In the Matter of Pacific Investment Management Company LLC (December 1, 2016)
www.sec.gov/litigation/admin/2016/ia-4577.pdf

PIMCO Total Return-Exchange-Traded Fund (“BOND”) was one of PIMCO’s first actively managed exchange-traded funds. PIMCO employed an “odd lot” strategy
using non-agency mortgage-backed securities. This strategy involved (1) purchasing odd lot positions that traded at a discount to the round lot prices; (2) valuing those positions in BOND at the higher pricing for institutional round lots; and (3) as a result, obtaining immediate positive returns for BOND.

The securities as a pool should all have the same value. But on exit, PIMCO would have to sell at a discount because part of the sale would be odd lots. I find this a tough call. The problem is that the SEC discovered an email that said “[We] can find you several odd lot positions in the coming days that trade well below round lot levels and therefore pricing marks which will help with performance out of the gate.” I assume the SEC found this statement to indicate an intent to be manipulative.

In the Matter of Equinox Fund Management LLC (January 19, 2016)
www.sec.gov/litigation/admin/2016/ia-4315.pdf

An SEC investigation found that Equinox Fund Management LLC calculated management fees contrary to the method described in registration statements for a managed futures fund called The Frontier Fund (TFF), and the firm also deviated from its disclosed valuation methodology for some TFF holdings.

TFF’s registration statements disclosed that Equinox charged management fees based upon the net asset value of each series.  But Equinox actually used the notional trading value of the assets, which is the total amount invested including leverage.  Equinox consequently overcharged the fund $5.4 million in fees from 2004 to 2011.
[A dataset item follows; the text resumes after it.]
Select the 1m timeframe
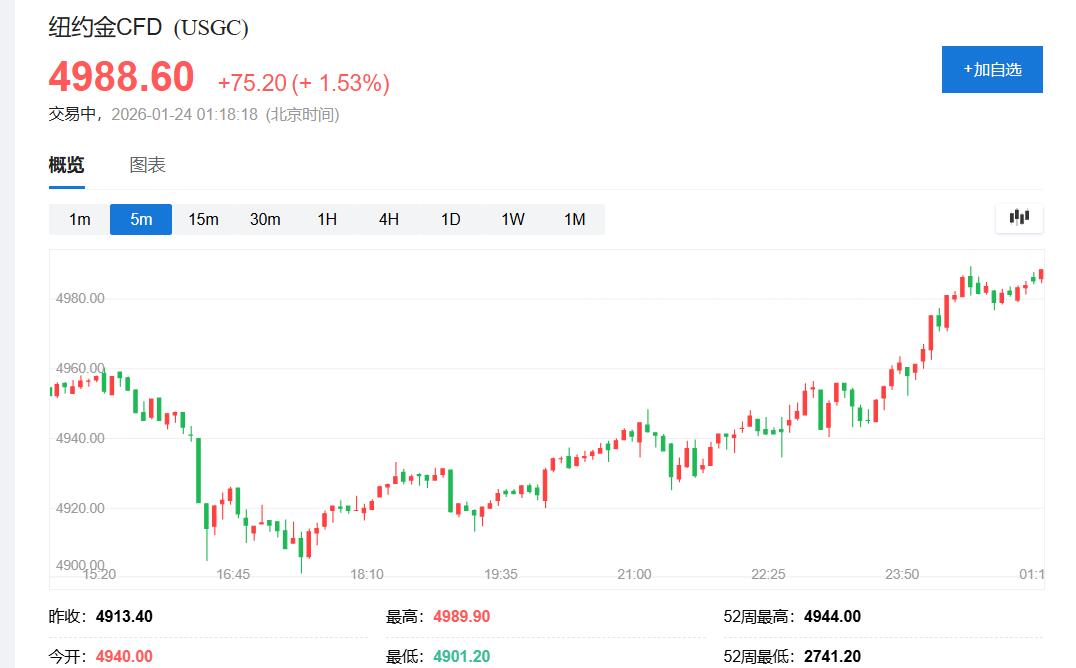 point(80,219)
SEC v. Summit Asset Strategies Investment Management, and LLC Chris Yoo (September 2015)
https://www.sec.gov/litigation/complaints/2015/comp-pr2015-178.pdf

Summit and its owner Yoo were entitled to a share of profits from an investment fund that Summit advised. Yoo falsely claimed that the fund had purchased 500,000 shares of an entity called Prime Pacific Bank in December 2012 when in reality, the fund did not own this security. Because the Prime Pacific Bank security was purportedly illiquid, Yoo developed a financial model to value this asset. This model showed that the fund’s interest in Prime Pacific Bank had more than tripled in value from the shares’ purchase price of $1.00 per share on December 28, 2012, to $3.81 per share on December 31, 2012. Yoo revised the model to reflect that Prime Pacific Bank had slightly decreased, but still generated a gain from its initial purchase price. Yoo relied on these cumulative gains to justify taking over $2.5 million in fees from the fund.

In the Matter of Alpha Bridge Capital Management (July 1, 2015)
https://www.sec.gov/litigation/admin/2015/ia-4135.pdf

When the Alpha Bridge fund was started in 2001, the adviser told the funds’ investors, administrator, and auditor that the adviser obtained independent, market-grounded price quotes for the securities at issue from registered representatives of two reputable broker-dealers. AlphaBridge’s written valuation policy, stated that AlphaBridge obtained monthly price quotes for certain types of less liquid securities from two independent and reputable broker-dealers and used the arithmetic average of these quotes as AlphaBridge’s price for these securities. However, by 2010, AlphaBridge was providing its valuations to those registered
representatives of the broker-dealers who in turn provided those valuation to the fund’s administrator.